In das anfängliche Nebeneinander der kollektiven Erinnerungen schlichen sich schnell Schiflagen ein. Die Erinnerung an die Shoah wurde im demokratischen Litauen politisch immer mehr umkämpft. Es dominiert die Vorstellung vom „doppelten Genozid“. Nach dieser Auffassung hätten die Sowjetunion und Nazideutschland gleichermaßen einen Völkermord verübt, und Litauen sei jeweils das Opfer gewesen. Exemplarisch dafür stehen die Worte des litauischen Außenministers Audronius Ažubalis stehen, der anlässlich des 70. Jahrestages der Wannsee-Konferenz sagte, zwischen Hitler und Stalin gebe es keinen Unterschied außer ihrer Schnurrbärte: der von Hitler sei kürzer gewesen.
[…] Selbstverständlich müssen die systematischen Menschenrechtsverletzungen in der Sowjetunion und die stalnistischen Verbrecchen weiter aufgearbeitet werden.

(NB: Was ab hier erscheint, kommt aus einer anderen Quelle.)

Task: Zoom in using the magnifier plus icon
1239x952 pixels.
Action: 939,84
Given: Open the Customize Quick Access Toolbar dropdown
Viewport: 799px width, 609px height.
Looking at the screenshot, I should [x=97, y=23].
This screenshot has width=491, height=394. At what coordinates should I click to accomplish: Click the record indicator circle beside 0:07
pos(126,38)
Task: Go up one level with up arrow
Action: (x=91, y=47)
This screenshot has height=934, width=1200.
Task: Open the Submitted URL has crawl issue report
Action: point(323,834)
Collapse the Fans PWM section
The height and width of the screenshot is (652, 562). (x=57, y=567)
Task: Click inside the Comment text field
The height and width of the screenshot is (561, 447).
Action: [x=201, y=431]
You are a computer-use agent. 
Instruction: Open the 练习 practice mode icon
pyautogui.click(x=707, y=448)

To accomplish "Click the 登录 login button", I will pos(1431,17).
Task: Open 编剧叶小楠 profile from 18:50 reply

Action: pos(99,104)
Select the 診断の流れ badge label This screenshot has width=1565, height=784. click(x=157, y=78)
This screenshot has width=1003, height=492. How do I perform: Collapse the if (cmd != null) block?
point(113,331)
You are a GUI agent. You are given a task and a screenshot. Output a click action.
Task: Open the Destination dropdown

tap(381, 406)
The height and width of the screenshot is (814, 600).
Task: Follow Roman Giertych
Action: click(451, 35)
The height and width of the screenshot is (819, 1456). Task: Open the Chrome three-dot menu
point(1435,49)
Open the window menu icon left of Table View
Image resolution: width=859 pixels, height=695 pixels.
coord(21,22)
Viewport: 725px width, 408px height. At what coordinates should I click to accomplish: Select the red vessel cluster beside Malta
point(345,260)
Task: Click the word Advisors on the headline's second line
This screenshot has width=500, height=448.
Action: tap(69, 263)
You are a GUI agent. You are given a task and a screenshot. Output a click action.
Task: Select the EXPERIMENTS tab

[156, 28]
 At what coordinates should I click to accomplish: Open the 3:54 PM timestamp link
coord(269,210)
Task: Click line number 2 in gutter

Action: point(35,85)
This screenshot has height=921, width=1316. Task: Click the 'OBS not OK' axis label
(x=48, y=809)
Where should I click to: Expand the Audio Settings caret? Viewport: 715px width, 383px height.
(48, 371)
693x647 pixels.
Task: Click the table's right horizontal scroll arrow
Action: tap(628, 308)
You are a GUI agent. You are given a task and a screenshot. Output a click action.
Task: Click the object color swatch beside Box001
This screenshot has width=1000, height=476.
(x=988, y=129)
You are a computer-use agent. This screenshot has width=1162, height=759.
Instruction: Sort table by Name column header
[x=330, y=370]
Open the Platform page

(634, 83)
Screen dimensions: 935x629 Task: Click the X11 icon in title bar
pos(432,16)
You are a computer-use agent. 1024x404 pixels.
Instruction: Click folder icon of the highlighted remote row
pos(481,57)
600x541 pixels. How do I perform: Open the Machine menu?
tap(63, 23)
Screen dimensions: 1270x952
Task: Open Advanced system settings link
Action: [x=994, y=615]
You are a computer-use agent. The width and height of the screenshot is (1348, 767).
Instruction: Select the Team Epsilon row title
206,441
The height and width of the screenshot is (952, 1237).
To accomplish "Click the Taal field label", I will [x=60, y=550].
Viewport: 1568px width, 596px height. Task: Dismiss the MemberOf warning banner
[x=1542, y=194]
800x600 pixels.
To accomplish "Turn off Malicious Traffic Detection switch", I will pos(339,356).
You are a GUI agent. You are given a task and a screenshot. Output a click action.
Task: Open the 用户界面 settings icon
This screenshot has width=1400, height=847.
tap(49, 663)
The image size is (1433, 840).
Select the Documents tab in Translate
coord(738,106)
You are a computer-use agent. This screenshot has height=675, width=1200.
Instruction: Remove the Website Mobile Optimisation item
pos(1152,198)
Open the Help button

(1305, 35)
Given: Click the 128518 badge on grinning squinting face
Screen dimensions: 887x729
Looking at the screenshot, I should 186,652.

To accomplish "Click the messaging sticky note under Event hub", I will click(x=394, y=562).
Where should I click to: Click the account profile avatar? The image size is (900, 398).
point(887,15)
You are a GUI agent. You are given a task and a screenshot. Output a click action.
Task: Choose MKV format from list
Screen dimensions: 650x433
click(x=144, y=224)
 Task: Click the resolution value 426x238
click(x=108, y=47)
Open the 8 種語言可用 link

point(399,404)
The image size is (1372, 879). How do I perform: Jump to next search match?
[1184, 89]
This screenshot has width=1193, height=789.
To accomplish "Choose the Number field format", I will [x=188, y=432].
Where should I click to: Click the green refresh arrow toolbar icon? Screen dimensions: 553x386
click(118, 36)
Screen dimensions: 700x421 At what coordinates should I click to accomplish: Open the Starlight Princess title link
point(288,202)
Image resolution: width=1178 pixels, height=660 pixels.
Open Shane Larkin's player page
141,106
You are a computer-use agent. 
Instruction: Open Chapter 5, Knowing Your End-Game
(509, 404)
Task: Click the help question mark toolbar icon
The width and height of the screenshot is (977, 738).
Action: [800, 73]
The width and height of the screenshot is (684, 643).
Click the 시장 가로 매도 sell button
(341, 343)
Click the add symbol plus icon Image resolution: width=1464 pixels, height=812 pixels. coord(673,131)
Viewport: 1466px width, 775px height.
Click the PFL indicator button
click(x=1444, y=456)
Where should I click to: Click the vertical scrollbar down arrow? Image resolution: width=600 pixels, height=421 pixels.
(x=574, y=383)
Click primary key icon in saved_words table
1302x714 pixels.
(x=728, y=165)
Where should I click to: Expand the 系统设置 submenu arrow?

Aber die stalinistischen Verbrechen unterscheiden sich qualitativ und quantitativ radikal vom Holocaust:
– Sie waren nicht rassistisch motiviert, sondern sozial und politisch. Es ging um die Bekämpfung von Mitgliedern der bürgerlichen Eliten, die Unterdrückung des antikommunistischen Widerstands und des Widerstands gegen Zwangskollektivierungen der Landwirtschaft.
– Das Trauma des Holocaust hat keine Entsprechung auf Seiten der nicht-jüdischen Mehrheitsgesellschaft. Von den 230.000 jüdischen LitauerInnen wurden 95 % ermordet. Diese beispiellose Effizienz verdankt sich der Mithilfe litauischer NationalistInnen und AntisemitInnen.
Das Filmprojekt ist also nicht nur eine Annäherung an das Leben einer kämpferischen Frau, eine Dokumentation der Shoah im Baltikum und eine Würdigung jüdischen Widerstands, sondern auch eine Intervention in aktuelle erinnerungs- und geschichtspolitische Debatten und Prozesse in Litauen wie in Deutschland (und Österreich).